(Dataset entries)
• • • • • • •
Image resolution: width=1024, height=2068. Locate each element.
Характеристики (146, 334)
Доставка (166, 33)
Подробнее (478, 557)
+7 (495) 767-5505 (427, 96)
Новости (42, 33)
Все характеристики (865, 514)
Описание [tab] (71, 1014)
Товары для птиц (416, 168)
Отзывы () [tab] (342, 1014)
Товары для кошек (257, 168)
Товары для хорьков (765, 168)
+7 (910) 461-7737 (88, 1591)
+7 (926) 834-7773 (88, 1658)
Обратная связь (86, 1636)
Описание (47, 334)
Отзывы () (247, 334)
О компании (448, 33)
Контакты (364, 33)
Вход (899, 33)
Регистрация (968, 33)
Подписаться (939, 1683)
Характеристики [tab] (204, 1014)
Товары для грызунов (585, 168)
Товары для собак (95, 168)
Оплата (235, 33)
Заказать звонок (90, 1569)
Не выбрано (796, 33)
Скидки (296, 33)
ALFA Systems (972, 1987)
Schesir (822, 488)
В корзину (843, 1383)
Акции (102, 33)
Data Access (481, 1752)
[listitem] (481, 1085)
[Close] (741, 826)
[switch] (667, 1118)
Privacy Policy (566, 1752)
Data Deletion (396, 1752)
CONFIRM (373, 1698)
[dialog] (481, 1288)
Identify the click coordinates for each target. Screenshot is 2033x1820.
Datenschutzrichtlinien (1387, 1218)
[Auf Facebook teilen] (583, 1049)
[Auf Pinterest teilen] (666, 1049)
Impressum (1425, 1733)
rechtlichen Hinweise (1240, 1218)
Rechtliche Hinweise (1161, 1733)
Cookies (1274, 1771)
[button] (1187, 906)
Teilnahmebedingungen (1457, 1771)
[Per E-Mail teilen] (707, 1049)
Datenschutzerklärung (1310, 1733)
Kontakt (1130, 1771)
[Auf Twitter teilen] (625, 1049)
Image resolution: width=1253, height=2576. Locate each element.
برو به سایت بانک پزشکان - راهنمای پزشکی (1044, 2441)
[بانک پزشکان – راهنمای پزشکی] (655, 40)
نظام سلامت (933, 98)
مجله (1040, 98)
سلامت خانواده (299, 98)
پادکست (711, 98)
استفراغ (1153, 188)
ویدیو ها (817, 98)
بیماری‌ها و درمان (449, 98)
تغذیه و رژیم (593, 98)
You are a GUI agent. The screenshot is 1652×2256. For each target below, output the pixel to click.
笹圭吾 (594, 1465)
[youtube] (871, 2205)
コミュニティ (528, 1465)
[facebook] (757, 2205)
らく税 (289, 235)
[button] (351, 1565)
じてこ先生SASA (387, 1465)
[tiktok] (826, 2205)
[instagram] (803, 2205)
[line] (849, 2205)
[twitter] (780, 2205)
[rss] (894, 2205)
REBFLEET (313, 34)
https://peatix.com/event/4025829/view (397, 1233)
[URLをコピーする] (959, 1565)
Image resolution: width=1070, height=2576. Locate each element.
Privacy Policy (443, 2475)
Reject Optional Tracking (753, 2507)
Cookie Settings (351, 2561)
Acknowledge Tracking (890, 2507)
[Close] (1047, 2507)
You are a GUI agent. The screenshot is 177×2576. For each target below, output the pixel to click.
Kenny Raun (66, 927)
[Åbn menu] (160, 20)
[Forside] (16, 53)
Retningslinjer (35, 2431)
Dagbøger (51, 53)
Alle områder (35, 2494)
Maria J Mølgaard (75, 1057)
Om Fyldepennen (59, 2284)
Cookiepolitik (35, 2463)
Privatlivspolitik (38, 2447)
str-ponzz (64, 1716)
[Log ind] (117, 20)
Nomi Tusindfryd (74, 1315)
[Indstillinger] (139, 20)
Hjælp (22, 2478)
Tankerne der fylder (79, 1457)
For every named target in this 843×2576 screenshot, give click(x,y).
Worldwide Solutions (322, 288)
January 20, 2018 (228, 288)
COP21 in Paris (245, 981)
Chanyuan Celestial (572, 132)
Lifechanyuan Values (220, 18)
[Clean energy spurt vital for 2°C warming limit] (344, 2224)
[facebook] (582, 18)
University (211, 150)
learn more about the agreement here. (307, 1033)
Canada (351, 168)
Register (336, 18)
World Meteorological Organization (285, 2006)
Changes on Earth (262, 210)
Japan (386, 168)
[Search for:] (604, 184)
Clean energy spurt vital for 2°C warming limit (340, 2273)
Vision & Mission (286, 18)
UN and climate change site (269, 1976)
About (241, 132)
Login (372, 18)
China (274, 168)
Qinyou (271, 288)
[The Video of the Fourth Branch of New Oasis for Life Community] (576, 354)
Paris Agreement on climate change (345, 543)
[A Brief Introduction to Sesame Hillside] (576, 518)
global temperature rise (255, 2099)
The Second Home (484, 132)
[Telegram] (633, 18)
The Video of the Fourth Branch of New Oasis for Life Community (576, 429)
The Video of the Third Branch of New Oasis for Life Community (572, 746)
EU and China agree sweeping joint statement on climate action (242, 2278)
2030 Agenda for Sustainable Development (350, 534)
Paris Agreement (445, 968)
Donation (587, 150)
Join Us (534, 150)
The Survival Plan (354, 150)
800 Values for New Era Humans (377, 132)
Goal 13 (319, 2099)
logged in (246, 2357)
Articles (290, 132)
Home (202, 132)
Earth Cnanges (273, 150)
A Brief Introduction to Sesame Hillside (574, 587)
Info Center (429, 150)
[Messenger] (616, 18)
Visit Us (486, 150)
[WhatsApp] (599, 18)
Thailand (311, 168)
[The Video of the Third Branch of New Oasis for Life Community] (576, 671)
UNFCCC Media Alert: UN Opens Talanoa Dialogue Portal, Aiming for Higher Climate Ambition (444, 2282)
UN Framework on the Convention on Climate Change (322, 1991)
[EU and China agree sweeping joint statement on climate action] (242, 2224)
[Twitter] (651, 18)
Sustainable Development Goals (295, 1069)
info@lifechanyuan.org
• • • • • • •
WHAT IS BEING ASKED: Transcribe exactly the lines from the one containing "[Twitter] (651, 18)" through the end of the records, both included, and nothing else.

TASK SOLUTION:
[Twitter] (651, 18)
Sustainable Development Goals (295, 1069)
info@lifechanyuan.org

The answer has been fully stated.